In dem Urteil vom 19. November 1955 VI ZR 134/54 (a.a.O.) hat der erkennende Senat bereits entschieden, daß der Anspruch auf Ersatz von Mehraufwendungen ähnlicher nicht Art wie hier auf den Versicherungsträger übergeht, der einer nicht mehr berufstätigen Ehefrau ein Ruhegeld nach § 46 Ziff. 1 AVG zahlt; der Forderungsübergang ist verneint worden, weil das Ruhegeld nur einen Ausgleich für die abstrakte Minderung der Berufsfähigkeit darstellt und es daher an der Gleichartigkeit der Ansprüche fehlt.

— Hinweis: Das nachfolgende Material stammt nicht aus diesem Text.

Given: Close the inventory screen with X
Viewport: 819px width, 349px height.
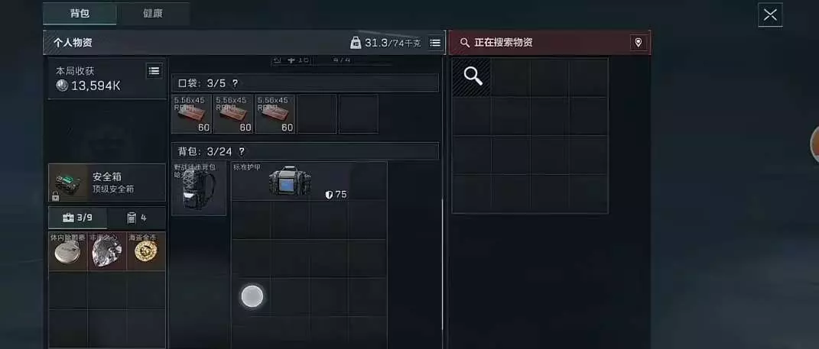Looking at the screenshot, I should click(770, 15).
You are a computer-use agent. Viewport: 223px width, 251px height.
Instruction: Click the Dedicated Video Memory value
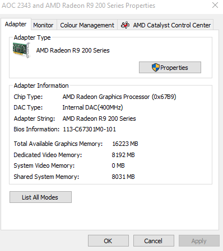123,155
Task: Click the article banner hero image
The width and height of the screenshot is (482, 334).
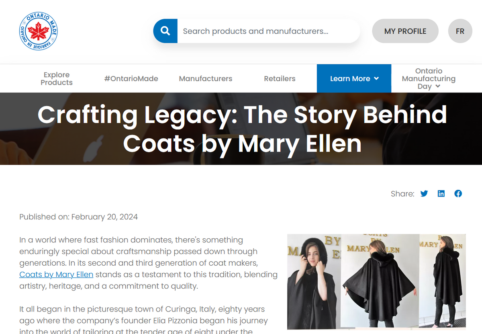Action: click(241, 129)
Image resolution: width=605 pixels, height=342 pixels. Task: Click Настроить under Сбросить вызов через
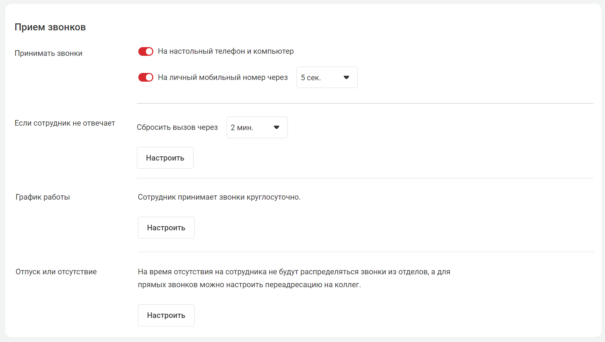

Im vorliegenden Falle gilt das gleiche. Auch hier ist der Anspruch auf Ersatz der Mehraufwendungen nicht auf den Träger der Sozialversicherung übergegangen, sondern bei dem Verletzten geblieben.
Daß Scheuer den Anspruch auf Ersatz seiner Mehraufwendungen an die Klägerin rechtswirksam abgetreten habe, hat das Berufungsgericht in Würdigung der vorgelegten Abtretungserklärung rechtsirrtumsfrei verneint. Angriffe gegen die Beurteilung werden von der Revision auch nicht erhoben.
Die Revisionen beider Parteien müssen hiernach als unbegründet zurückgewiesen werden.